Given records -
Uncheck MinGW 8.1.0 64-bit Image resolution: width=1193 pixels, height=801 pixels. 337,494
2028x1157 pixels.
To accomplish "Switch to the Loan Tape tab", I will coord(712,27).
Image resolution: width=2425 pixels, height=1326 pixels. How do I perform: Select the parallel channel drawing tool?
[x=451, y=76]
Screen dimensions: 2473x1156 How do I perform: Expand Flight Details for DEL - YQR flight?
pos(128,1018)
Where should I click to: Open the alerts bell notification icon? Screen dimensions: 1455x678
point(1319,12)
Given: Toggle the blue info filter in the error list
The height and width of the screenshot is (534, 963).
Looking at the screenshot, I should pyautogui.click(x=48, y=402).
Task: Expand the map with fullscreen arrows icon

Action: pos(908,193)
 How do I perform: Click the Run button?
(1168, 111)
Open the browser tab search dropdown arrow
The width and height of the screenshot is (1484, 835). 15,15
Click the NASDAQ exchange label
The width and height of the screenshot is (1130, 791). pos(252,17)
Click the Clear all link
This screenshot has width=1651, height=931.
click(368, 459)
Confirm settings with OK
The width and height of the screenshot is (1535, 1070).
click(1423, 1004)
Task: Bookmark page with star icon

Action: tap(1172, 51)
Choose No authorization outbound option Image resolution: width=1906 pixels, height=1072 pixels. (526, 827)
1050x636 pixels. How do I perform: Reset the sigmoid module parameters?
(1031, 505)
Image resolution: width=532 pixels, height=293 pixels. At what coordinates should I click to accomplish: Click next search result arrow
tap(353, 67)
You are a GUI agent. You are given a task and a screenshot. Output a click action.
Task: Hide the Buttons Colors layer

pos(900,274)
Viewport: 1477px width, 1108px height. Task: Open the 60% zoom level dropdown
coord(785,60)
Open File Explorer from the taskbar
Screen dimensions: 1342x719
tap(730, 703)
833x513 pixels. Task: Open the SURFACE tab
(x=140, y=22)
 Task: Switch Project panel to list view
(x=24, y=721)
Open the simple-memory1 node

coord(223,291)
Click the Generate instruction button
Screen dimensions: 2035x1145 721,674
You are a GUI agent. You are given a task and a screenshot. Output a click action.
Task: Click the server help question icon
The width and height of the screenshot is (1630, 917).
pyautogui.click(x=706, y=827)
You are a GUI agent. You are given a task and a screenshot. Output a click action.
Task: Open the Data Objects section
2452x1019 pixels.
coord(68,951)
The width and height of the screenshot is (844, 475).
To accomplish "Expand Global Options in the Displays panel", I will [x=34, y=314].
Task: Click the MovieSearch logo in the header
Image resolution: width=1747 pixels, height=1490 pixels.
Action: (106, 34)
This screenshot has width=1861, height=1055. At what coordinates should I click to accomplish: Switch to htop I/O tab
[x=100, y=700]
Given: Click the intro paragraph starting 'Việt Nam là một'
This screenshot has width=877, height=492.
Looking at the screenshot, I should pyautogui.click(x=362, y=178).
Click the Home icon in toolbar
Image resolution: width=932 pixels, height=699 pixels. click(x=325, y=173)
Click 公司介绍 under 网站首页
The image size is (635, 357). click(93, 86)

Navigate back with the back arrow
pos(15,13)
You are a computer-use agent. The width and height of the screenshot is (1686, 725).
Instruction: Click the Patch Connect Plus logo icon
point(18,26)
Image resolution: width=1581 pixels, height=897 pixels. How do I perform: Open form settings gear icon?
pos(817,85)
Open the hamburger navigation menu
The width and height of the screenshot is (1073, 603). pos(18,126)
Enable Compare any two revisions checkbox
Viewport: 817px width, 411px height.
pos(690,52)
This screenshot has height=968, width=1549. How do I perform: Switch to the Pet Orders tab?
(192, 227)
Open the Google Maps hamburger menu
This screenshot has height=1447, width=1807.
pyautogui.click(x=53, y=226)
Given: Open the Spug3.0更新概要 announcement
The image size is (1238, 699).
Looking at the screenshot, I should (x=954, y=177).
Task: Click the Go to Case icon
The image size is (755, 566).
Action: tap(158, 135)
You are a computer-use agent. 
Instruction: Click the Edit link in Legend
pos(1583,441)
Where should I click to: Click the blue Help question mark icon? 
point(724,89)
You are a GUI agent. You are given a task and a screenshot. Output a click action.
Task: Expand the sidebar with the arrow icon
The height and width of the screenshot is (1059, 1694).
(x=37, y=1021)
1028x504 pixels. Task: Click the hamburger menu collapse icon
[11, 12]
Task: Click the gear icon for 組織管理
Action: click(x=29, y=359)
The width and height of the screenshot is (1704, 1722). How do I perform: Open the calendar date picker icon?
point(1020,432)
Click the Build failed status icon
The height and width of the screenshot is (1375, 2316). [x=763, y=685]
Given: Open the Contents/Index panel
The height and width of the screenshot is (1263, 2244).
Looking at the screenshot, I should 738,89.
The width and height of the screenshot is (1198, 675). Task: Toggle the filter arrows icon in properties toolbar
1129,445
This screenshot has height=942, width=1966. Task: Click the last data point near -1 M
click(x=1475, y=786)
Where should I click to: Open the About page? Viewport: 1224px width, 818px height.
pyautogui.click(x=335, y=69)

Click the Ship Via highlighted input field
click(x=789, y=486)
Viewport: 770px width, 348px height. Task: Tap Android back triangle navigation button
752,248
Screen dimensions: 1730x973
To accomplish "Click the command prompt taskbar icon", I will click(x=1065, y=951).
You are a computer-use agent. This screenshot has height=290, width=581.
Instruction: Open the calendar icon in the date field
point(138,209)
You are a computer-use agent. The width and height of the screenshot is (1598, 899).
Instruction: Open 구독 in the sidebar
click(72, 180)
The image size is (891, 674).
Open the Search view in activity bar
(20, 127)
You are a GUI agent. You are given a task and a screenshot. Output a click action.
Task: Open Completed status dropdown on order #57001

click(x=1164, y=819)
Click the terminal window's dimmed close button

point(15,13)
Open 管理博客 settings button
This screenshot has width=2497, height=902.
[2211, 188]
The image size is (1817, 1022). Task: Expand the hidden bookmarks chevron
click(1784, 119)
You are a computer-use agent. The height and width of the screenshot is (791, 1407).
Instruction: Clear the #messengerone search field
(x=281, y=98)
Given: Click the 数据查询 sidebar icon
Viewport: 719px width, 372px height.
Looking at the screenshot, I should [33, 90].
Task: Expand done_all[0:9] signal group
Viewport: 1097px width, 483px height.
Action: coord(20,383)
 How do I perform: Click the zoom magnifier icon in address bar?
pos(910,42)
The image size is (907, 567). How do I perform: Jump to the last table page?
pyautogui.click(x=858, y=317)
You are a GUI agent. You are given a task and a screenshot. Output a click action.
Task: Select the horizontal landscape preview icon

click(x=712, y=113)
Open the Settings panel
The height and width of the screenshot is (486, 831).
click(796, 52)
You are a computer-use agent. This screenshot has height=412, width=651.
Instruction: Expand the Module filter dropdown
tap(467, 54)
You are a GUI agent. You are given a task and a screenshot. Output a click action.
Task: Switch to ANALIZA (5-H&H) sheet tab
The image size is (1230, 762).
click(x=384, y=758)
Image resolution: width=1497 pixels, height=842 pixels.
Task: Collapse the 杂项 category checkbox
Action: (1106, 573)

Problem description - Copy every line of the listing that includes the string "computer".

Task solution -
You are a computer-use agent. The width and height of the screenshot is (1686, 725).
You are a computer-use agent. 
You are a computer-use agent. This screenshot has height=290, width=581.
You are a computer-use agent. The width and height of the screenshot is (1598, 899).
You are a computer-use agent. The height and width of the screenshot is (791, 1407).
You are a computer-use agent. This screenshot has height=412, width=651.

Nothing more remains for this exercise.